Otaheite Language | English Do |
Heowa | Perspiration } So called from their Employments |
Whanno | Bow } obliging them to use great Expedition’. |
Houa, to be in a state of perspiration; fana, bow: houa/fana no te arii.
5 Great-nephew. Tuteha's elder brother was the father of Teu, the father of Tu. The arii rahi became head of his family immediately on his birth, but pending his arrival at an age to rule effectively, his father or some other great arii nearly related acted as ‘regent’. There appears to have been no conventional ‘age of majority’. Hence Tu, though he seems to have been about 25 at this time, still lived under the shadow of Tuteha—which indicates the timidity of his character.
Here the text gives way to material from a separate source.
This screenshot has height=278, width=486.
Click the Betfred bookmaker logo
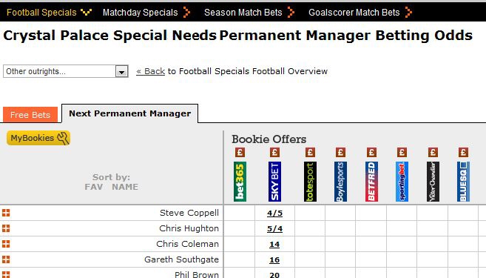coord(371,182)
Tuteha evidently took up residence where he liked; his own marae was Maraetaata in the Paea district, which Banks calls Atahourou, and where Banks and Cook had visited him on 28 May, so that Banks's last remark is hard to reconcile with what has gone before.
6 A stray note by Banks, B.M. Add. MS 27889, f. 71, seems to list the ‘Principal districts which Tupia recolected’ (14 in number) and their ‘quotas’. It is headed, however, ‘Forces of Otahite 6780’; while careful addition makes the sum no more than 6280.
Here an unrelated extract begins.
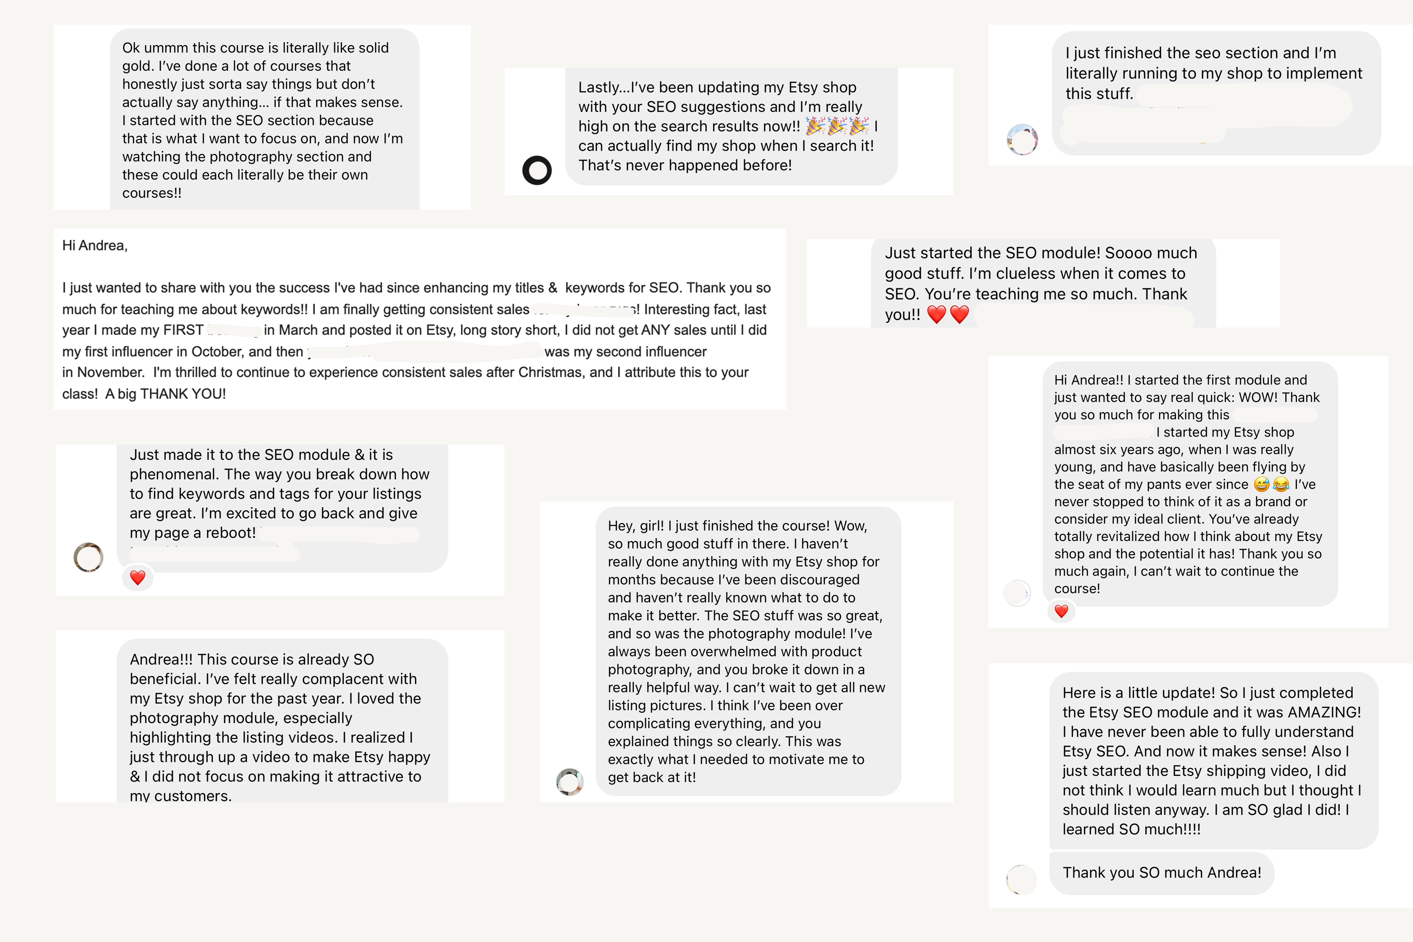Image resolution: width=1413 pixels, height=942 pixels.
Task: Click the "Andrea!!! This course is already SO beneficial" bubble
Action: pyautogui.click(x=282, y=727)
Besides these publick wars, which are to be headed by the Earee ra hie, any private difference between two Earees is decided by their own people without at all disturbing the tranquility of the Publick. Their weapons are Slings which they use with great dexterity, pikes headed with the stings of sting Rays, and Glubbs of 6 or 7 feet long made of a very heavy and hard wood.1 With these they fight by their own account very obstinately, which appears the more probable as the Conquerors give no Quarter to Man Woman or Child who is unfortunate enough to fall into their hands during or for some hours after the Battle, that is till their Passion is subsided.
Otahite at the time of Our being there was divided into two Kingdoms, Oporeonoo the larger and Tiarrebo the smaller. Each had its seperate king &c. &c. who were at Peace; the king of Oporeonoo however Calld himself king of both in just the Same manner as most European Monarchs usurp the Title of king over kingdoms over which they have not the least influence.2
It is not to be expected that in a Goverment of this kind Justice can be strictly administerd, we saw indeed no signs of Punishments during our stay. Tupia however always insisted upon it that Theft was punishd with death and smaller crimes in proportion: in cases of Adultery the offenders were in the power of the offended party who if he takes them in the fact frequently kills them both. All punishments however were the business of the injurd party, who if superior to him who committs the crime easily executes them by means of his more numerous attendants; equals seldom chuse to molest each other unless countenancd by their superior who assists them to defend their unjust acquisitions. The cheifs however to whoom in reality all kinds of Property belong punish their dependants for crimes committed against each other, and the dependants of others if caught doing wrong within their districts.3
1 Toa or Aito, ironwood.
2 There is misapprehension here. The two primary geographical divisions of Tahiti were Tahiti-nui or Great Tahiti, and Taiarapu or Tahiti-iti, Little Tahiti. Oporeonoo is the English rendering of Porionuu (or Te Porionuu), the district where Tu was the arii rahi. The English habitually looked for a king wherever they went, hut neither Tu nor Vehiatua of Taiarapu, a much greater man, was a king. What Tu called himself must have been unknown to Banks, as Banks never met him; but there may have been some vain boasting on the part of someone else—quite vain, and quite misleading. All English visitors, from this time on, gave Tu much more attention than was his due, to the natural disgust of the other leading chiefs of the island. Banks was making a shrewd observation that Cook {and others) would have done well to heed.
3 The first volume of the MS Journal ends here.